WRITTEN EXERCISE
Find every line in the records that contains the string "magnifier" and copy each of those lines.

Lines of data:
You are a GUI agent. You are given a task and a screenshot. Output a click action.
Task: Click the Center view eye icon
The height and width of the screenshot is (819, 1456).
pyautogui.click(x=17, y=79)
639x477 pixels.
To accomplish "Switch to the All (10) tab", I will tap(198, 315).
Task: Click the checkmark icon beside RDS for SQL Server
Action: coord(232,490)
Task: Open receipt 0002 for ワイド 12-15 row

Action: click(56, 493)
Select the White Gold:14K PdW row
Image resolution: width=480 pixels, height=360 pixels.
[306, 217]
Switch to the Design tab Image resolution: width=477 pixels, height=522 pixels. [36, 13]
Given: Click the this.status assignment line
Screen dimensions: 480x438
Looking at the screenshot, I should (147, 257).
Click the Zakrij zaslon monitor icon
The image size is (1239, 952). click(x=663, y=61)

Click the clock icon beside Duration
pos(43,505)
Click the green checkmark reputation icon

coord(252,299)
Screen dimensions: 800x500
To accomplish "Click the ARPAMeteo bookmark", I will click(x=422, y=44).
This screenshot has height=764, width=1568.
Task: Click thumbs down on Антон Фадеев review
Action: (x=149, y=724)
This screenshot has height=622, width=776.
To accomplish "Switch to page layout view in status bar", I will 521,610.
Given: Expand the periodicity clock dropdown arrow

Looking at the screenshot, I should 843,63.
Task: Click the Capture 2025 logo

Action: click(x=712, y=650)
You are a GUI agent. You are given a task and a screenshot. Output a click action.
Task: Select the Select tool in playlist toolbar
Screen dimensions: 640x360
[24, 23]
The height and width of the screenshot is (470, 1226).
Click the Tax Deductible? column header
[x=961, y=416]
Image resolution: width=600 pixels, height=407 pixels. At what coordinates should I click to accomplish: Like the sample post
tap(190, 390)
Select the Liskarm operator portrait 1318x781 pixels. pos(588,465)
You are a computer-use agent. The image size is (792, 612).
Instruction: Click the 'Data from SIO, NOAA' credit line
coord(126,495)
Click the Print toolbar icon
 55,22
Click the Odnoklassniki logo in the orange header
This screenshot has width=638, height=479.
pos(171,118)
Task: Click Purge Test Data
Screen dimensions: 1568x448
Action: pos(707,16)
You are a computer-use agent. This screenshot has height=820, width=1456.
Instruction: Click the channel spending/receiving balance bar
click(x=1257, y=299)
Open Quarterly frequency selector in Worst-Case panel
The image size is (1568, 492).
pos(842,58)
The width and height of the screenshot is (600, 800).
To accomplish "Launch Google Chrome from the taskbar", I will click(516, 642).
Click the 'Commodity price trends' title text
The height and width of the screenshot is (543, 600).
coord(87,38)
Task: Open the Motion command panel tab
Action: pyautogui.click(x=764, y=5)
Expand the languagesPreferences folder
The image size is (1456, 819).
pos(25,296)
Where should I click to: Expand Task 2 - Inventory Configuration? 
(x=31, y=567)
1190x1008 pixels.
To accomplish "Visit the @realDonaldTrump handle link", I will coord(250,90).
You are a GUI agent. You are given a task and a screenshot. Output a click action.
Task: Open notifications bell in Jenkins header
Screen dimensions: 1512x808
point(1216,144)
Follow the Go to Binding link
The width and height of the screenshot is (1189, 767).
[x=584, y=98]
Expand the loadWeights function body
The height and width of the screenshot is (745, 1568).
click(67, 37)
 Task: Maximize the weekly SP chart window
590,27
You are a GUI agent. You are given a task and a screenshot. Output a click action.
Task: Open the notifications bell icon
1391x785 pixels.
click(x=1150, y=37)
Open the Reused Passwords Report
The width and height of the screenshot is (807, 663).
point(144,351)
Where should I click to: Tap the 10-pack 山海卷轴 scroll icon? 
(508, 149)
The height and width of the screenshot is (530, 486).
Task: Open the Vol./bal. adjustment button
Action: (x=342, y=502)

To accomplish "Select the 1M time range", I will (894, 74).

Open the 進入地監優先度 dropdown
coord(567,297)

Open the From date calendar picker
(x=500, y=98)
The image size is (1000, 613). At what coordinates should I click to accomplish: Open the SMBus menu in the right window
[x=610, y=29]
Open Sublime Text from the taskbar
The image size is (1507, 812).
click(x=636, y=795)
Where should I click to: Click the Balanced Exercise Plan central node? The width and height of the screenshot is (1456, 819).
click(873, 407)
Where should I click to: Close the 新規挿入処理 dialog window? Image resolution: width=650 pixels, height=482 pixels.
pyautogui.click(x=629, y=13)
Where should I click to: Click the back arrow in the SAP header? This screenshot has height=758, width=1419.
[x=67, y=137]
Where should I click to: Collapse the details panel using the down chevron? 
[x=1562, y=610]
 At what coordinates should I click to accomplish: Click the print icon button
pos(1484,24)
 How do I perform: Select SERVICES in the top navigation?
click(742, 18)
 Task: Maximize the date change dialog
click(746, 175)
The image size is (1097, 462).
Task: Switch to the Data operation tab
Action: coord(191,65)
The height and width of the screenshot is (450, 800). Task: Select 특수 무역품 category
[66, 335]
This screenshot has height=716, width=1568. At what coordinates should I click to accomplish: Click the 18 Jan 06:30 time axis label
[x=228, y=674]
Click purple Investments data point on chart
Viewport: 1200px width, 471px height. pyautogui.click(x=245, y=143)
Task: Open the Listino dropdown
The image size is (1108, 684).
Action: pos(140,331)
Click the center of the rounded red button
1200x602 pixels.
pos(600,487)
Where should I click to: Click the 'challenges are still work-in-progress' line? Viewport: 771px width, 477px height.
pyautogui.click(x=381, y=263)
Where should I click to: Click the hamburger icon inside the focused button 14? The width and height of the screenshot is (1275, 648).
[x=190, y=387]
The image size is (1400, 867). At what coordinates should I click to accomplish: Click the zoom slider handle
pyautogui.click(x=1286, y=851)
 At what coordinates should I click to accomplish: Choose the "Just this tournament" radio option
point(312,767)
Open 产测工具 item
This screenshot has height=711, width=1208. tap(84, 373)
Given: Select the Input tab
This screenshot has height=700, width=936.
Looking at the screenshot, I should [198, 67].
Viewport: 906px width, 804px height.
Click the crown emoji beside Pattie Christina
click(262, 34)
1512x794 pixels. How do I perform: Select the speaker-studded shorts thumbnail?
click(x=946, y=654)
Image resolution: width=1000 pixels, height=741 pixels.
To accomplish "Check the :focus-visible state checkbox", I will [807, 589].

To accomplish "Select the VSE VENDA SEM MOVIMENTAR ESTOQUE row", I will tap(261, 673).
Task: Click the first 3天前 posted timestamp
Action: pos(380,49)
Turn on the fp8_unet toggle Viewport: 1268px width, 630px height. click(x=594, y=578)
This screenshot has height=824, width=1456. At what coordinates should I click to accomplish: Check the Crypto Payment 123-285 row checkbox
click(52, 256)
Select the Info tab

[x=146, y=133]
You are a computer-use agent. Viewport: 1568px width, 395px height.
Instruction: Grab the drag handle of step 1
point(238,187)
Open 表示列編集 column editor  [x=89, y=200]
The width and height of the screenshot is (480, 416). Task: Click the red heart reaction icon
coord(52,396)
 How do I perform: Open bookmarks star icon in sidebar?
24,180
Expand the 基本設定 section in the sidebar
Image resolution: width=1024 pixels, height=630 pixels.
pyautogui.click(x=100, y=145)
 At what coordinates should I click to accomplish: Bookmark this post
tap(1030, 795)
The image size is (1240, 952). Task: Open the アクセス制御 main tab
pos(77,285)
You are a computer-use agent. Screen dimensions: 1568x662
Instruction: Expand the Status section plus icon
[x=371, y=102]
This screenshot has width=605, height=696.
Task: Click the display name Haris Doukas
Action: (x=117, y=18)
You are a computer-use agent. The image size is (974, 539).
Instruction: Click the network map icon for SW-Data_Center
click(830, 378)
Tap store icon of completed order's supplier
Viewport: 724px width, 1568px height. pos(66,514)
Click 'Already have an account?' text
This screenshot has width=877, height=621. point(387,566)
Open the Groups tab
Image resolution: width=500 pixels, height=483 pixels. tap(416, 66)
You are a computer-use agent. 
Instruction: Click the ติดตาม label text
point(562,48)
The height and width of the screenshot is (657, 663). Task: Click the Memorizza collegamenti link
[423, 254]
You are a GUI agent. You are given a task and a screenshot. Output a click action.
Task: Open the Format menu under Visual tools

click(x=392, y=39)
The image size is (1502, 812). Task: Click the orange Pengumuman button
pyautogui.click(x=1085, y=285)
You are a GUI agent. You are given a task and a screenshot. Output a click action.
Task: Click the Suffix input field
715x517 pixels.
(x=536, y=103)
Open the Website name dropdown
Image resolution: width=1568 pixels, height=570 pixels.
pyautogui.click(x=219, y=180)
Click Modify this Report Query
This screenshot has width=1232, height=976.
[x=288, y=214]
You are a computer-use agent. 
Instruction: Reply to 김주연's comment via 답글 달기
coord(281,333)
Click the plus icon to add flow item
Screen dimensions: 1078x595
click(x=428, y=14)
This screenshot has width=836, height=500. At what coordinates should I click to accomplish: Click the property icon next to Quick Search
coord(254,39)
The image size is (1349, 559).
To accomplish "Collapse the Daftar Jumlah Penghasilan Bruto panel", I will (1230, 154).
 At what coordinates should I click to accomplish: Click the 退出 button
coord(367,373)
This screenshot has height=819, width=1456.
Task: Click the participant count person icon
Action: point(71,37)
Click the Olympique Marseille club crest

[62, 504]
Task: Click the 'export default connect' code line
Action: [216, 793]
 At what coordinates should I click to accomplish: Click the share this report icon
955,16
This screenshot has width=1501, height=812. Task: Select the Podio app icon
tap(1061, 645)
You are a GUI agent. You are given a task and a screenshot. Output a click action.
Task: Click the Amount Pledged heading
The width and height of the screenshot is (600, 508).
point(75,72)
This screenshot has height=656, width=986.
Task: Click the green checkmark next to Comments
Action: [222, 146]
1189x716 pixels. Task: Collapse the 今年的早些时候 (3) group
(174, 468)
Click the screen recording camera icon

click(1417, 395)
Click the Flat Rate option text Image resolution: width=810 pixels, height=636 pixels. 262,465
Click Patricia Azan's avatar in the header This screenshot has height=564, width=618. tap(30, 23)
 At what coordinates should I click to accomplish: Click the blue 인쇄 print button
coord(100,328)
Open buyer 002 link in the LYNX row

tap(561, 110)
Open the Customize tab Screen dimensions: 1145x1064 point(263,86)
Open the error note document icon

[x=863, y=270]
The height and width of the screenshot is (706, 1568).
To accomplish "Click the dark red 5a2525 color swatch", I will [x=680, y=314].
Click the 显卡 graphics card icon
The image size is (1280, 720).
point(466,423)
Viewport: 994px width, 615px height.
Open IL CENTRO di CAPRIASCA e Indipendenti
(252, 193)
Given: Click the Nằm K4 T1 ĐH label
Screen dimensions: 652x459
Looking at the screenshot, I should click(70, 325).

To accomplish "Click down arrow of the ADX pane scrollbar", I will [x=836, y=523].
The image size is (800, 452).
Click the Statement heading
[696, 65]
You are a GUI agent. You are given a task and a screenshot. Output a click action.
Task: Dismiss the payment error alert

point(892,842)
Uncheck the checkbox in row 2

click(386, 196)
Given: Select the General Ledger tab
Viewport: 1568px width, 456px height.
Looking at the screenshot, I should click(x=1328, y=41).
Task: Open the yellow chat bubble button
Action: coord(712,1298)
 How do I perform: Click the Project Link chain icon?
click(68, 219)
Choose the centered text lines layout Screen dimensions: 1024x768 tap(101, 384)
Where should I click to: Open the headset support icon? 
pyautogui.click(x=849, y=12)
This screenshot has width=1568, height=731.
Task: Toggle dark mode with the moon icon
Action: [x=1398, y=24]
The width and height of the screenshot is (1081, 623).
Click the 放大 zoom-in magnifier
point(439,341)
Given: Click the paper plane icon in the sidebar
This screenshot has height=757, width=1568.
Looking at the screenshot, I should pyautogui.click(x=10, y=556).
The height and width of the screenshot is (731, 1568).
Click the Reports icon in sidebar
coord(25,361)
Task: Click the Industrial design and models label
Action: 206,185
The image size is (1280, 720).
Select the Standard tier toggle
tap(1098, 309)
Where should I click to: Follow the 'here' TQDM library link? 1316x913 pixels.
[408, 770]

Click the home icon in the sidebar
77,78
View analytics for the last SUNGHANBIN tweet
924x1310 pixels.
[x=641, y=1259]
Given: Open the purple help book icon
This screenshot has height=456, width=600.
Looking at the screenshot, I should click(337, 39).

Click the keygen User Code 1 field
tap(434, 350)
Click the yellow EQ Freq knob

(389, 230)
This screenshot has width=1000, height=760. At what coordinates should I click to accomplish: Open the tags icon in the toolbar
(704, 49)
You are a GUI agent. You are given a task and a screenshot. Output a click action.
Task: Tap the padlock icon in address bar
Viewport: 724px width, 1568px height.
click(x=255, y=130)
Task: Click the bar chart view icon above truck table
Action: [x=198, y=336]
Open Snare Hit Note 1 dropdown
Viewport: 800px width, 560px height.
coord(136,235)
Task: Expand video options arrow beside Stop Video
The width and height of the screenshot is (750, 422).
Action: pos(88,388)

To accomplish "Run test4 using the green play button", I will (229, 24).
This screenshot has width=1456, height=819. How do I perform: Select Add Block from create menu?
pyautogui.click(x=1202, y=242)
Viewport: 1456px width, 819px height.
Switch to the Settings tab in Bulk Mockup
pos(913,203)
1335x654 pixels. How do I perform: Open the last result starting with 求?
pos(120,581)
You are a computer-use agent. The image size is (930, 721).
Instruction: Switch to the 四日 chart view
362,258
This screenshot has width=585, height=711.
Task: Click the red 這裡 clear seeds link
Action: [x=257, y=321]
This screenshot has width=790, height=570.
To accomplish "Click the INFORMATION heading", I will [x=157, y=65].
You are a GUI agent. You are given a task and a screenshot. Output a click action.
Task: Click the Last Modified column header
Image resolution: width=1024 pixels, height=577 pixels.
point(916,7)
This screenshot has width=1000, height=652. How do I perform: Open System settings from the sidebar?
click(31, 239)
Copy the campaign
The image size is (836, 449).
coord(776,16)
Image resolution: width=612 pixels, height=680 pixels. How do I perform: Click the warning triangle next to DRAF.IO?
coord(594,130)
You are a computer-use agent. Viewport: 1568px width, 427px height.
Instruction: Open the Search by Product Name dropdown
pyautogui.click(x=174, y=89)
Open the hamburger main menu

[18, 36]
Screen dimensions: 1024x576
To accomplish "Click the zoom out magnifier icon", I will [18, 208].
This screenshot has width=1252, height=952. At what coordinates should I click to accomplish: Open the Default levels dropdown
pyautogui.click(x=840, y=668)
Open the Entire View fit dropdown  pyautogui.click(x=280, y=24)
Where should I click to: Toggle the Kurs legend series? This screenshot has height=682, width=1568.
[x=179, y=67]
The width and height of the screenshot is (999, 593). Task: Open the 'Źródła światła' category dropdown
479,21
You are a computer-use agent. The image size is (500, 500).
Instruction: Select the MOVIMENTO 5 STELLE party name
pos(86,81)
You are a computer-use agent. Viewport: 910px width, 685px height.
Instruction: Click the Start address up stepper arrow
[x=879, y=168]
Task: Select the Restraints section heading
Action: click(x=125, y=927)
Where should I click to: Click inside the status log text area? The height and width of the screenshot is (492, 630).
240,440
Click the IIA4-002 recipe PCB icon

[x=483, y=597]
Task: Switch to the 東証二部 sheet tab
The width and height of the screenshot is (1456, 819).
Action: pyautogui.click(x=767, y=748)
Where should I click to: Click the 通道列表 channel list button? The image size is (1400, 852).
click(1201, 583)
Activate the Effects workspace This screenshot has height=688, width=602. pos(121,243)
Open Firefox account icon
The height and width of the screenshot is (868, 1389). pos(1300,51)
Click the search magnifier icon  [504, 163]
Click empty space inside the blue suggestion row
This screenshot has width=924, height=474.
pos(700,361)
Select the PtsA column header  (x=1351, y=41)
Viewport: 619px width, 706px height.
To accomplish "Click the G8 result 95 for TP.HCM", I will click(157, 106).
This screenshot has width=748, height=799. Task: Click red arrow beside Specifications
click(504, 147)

ANSWER TO THIS TASK
Click the 放大 zoom-in magnifier
To accomplish "Click the zoom out magnifier icon", I will [18, 208].
Click the search magnifier icon  [504, 163]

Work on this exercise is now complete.